Monday, March 31, 2014

For LGBT Orthodox Jews, Growth of Social Media Creates a Safe Space Online

Websites, blogs, Facebook groups, and online support groups offer the chance to connect without the risk of ‘going public’

By Michael Orbach for Tablet Magazine

Growing up in an ultra-Orthodox family in Brooklyn in the 1970s, Moshe struggled with his homosexuality. “I went to yeshiva and there were no gay characters on Social Media for Gay Frumstelevision,” said Moshe, who asked that we not use his real name. There was no discussion of gay issues at the yeshiva, either, he remembers: Everyone was implicitly taught that the only way to channel their sexuality was to get married—to women, of course. At 22, Moshe did just that, hoping he could “marry the gay away.” “We dated for 12 days,” he recalled. That was in 1994, before the popular advent of the Internet. At the time, Moshe didn’t realize there were other Orthodox men grappling with their sexuality, too.

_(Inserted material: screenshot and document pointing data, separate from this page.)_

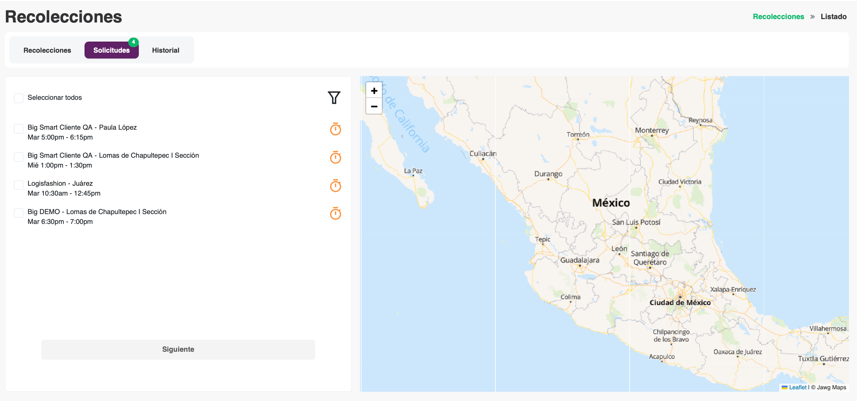Viewport: 857px width, 401px height.
Task: Click Ciudad de México on the map
Action: pos(680,302)
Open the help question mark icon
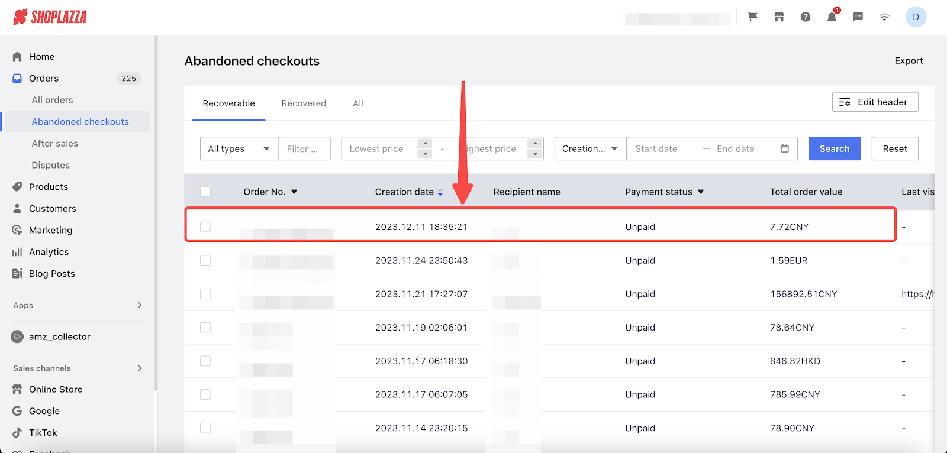 point(806,17)
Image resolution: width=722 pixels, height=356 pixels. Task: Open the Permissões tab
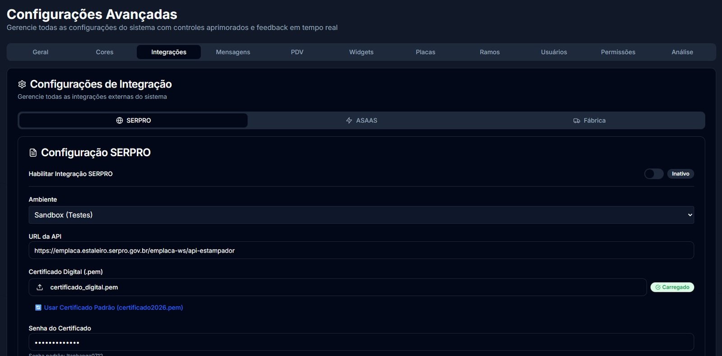618,52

The online universe changed all that. A few years ago, he began reading blogs about other Orthodox gay men who were coming out. While he was still unable to confront his sexuality publicly, he felt he needed to connect with other people in similar situations—something the Internet allowed him to do without “going public.” “I was able to see people expressing themselves—Orthodox friends of mine expressing themselves with their homosexuality, and I wanted that,” he told me. “I needed that.”

His therapist at the time, a prominent rabbi in Moshe’s community, suggested he start his own blog to discuss his homosexuality anonymously. In June 2011, as a married father of four, he did. “I am a frum, gay & married male who feels compelled to share,” he wrote in his first blog entry. “I could be a mispallel in your shul listening to the Rov talk about the perverts and mishkav zochornicks [homosexuals] supporting gay marriage. … I reiterate, I am lonely and in pain. … I am convinced there are other people like me out there. I want them to know that they are not alone. I want to have the opportunity to hear from them and share my experience with them.”

Moshe wasn’t the only one. Since the Internet boom and the more recent growing popularity of social media—from blogs to Facebook groups, dating sites to Twitter feeds, as well as official organizational websites—there has been a veritable explosion of sites and support groups for LGBT Orthodox Jews, a population that until now, hid in the shadows. The Internet has created a safe space for a population caught between the demands of faith and the demands of self—a population that didn’t have a safe space before.